Since New York City is still assumed to have a large theatergoing Jewish audience, entertainments aimed their way are frequent. For that reason, over the years Jewish humor--a trait of which members of the population are proud--can, and often has, become cliché. Who needs to hear another Jewish mother joke?
So when a one-woman show called Not That Jewish is announced, potential ticket buyers might be excused for thinking something along the lines of "Oh, no, not again."
They'd be thinking incorrectly. Monica Piper, who's been trekking the stand-up circuit for a few decades--along with heavy-mittage laugh-getters like Elayne Boosler--has a good excuse for her title and immediately explains it as she starts her spiel.
When she was a child, the mother of a friend asked about family religious observances. She replied that there weren't many high holidays or rituals honored at her house. The mother reacted to the response by telling the young girl that in the circumstances she was "not that Jewish."

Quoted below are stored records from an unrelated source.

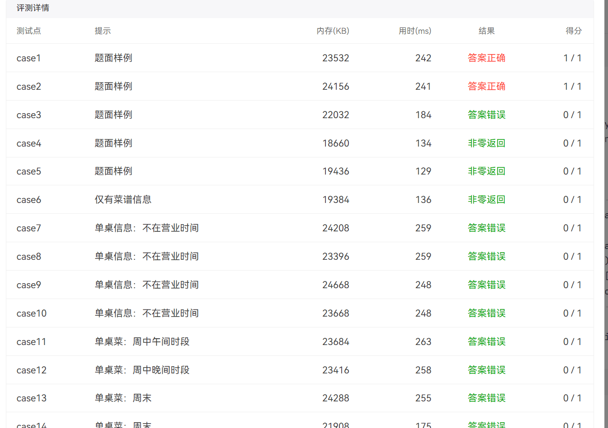Click 答案正确 result in case2 row
This screenshot has width=608, height=428.
click(x=486, y=86)
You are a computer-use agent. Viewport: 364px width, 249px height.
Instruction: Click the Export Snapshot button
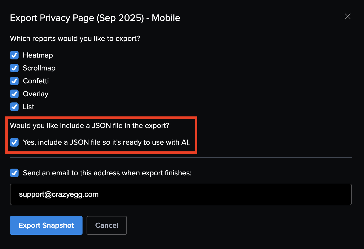[x=46, y=225]
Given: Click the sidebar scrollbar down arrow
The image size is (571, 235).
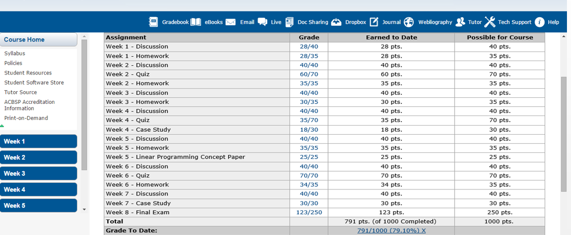Looking at the screenshot, I should (85, 210).
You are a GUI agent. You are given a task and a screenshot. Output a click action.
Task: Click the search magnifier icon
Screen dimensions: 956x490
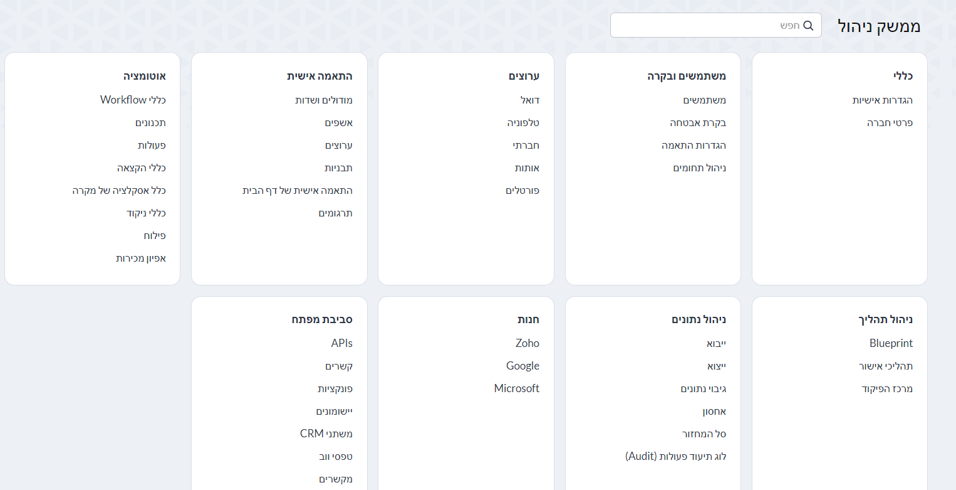pyautogui.click(x=808, y=26)
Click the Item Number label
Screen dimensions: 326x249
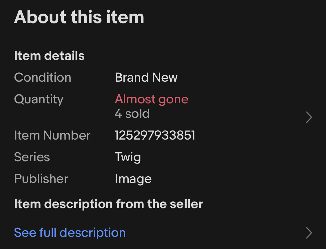[52, 136]
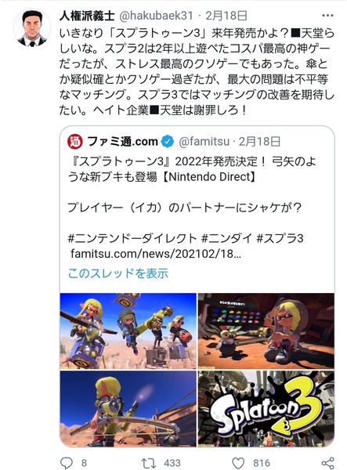Open the famitsu.com/news article link

(156, 254)
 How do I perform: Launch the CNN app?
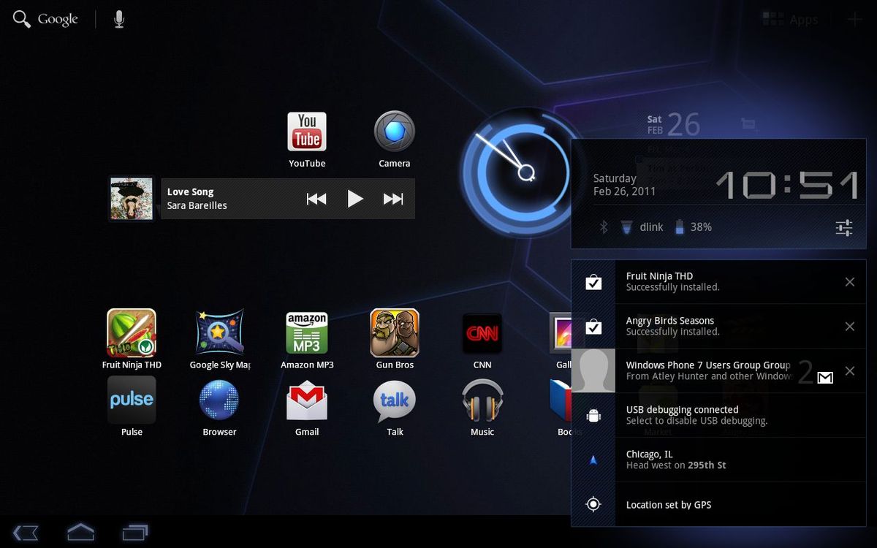482,332
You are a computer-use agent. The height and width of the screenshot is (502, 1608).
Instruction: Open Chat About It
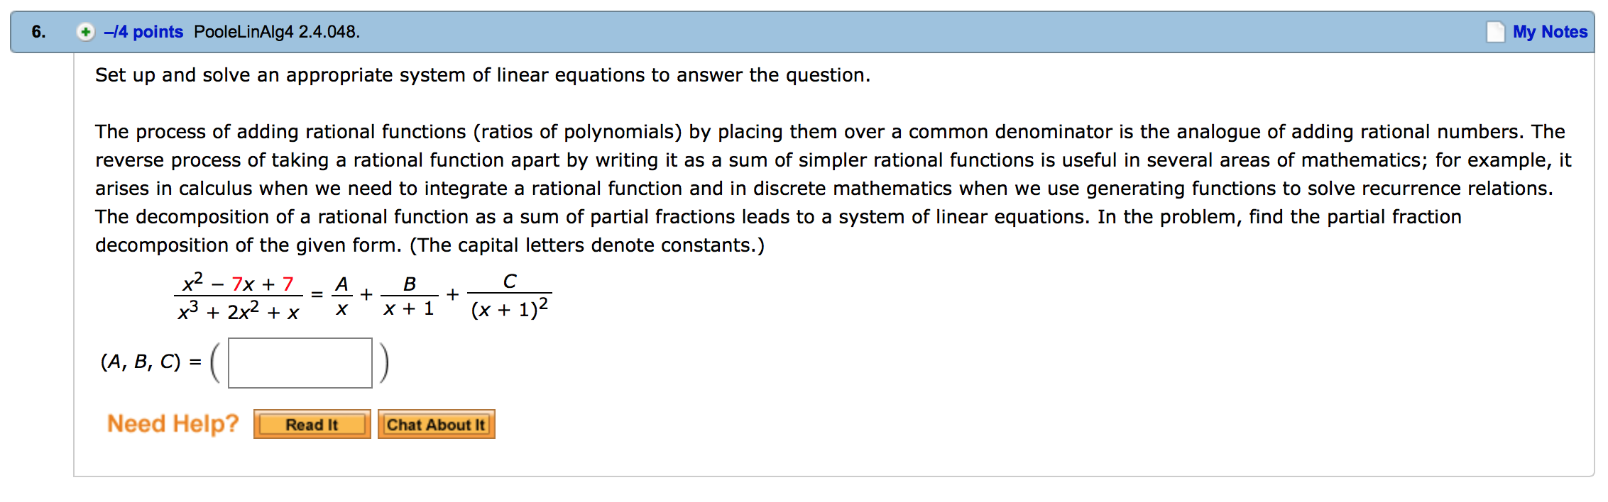(436, 423)
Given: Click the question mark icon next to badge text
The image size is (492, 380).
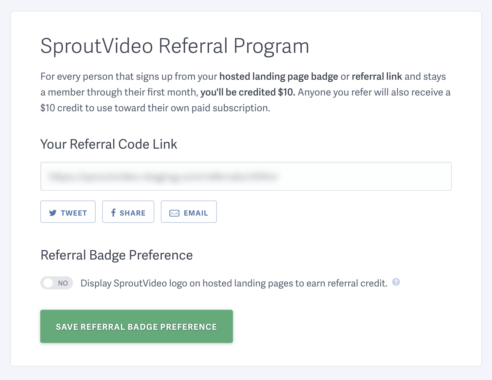Looking at the screenshot, I should [396, 282].
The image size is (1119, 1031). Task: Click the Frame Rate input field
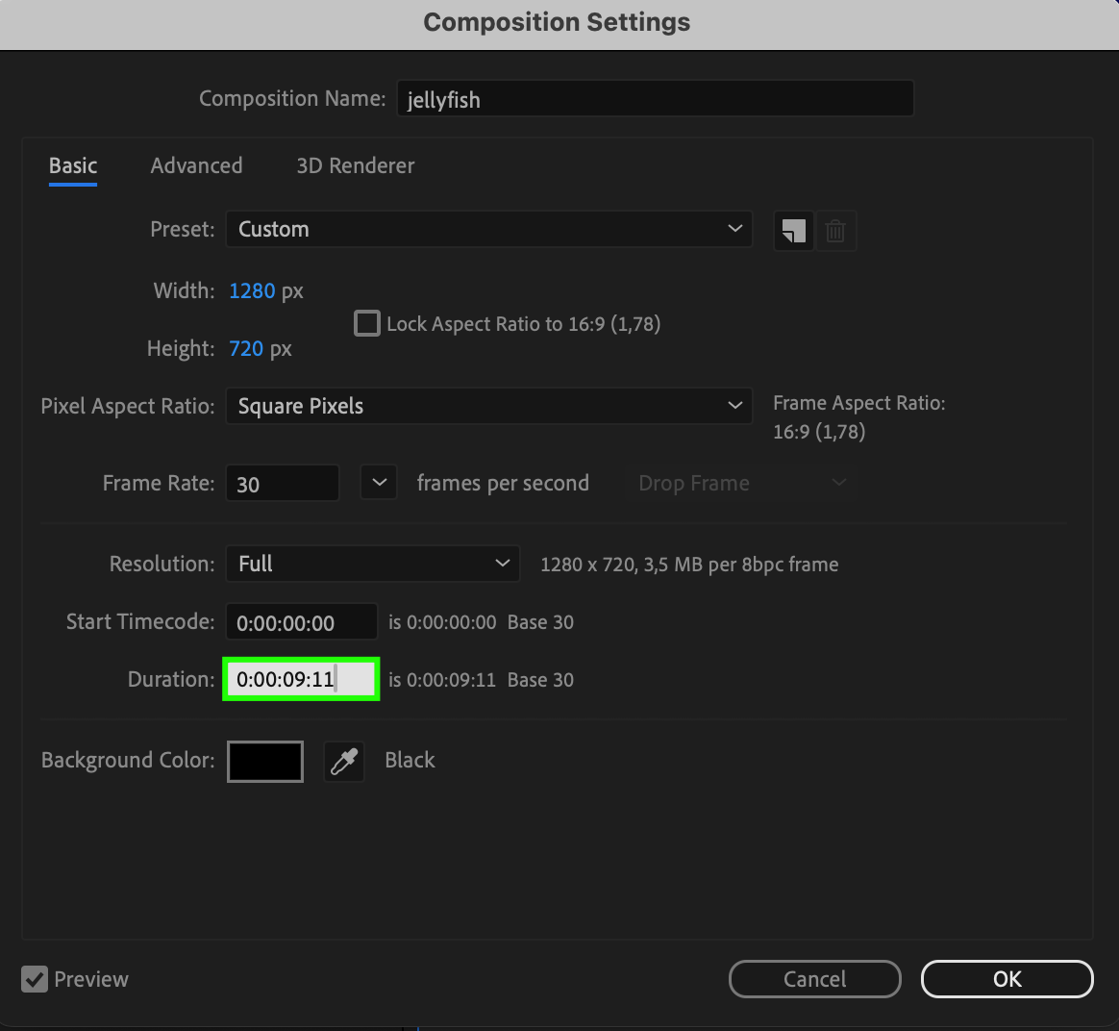pos(282,484)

The foregoing, then, is decidedly not a Jewish mother joke. It's something else entirely. It's a statement that a confused child took to heart and has parsed ever since. The parsing, decorated with genuinely amusing comic hunks throughout, is really what Piper's 90 minutes is about.
Roaming Stephan Carnahan's accommodating set, Piper--who confesses how she changed her given name to Monica Piper--unspools her autobiography. Not surprisingly, since so many comics do what they do as compensation for lives that are demonstrably not laff-a-minute affairs, she's had her very highs, and she's also had her very low lows.
Yes, she recalls her climb up the comedy ladder. There's the journey to Los Angeles by way of Chicago's Second City and the subsequent break into the right comedy clubs. It's a development that happened with setbacks but not as many as others might report. She mentions writing for Roseanne Barr and Roseanne, a gig that led to Mad About You and Veronica's Closet sitcom writers-room perches and then to Rugrats and many comedy-writing awards.
But, really, she wants to speak openly about a private life that ran to man troubles and raising son Jake as a single mother. She doted on the lad when he was a toddler but encountered problems in the teen years that parents, Jewish or not, will instantly recognize. She raised Jake as a Jew, but that wasn't quite correct, and she gets around to that, too.
The result, directed by Mark Waldrop with his usual aplomb, is that Piper is compulsively honest about the joys and woes of her path to the New World Stages stage (after 16 months of an L. A. stint), but at a deeper level that she doesn't overplay, she's also writing about what and who qualifies as practicing the Jewish faith--or, it should be needless to point out, any faith.
After all this time, she has a potent response to the Bronx neighborhood mother who so blithely and with such a narrow mind chided a youngster. Piper may not be that Jewish--whatever such a phrase means--but with this outpouring she's that good.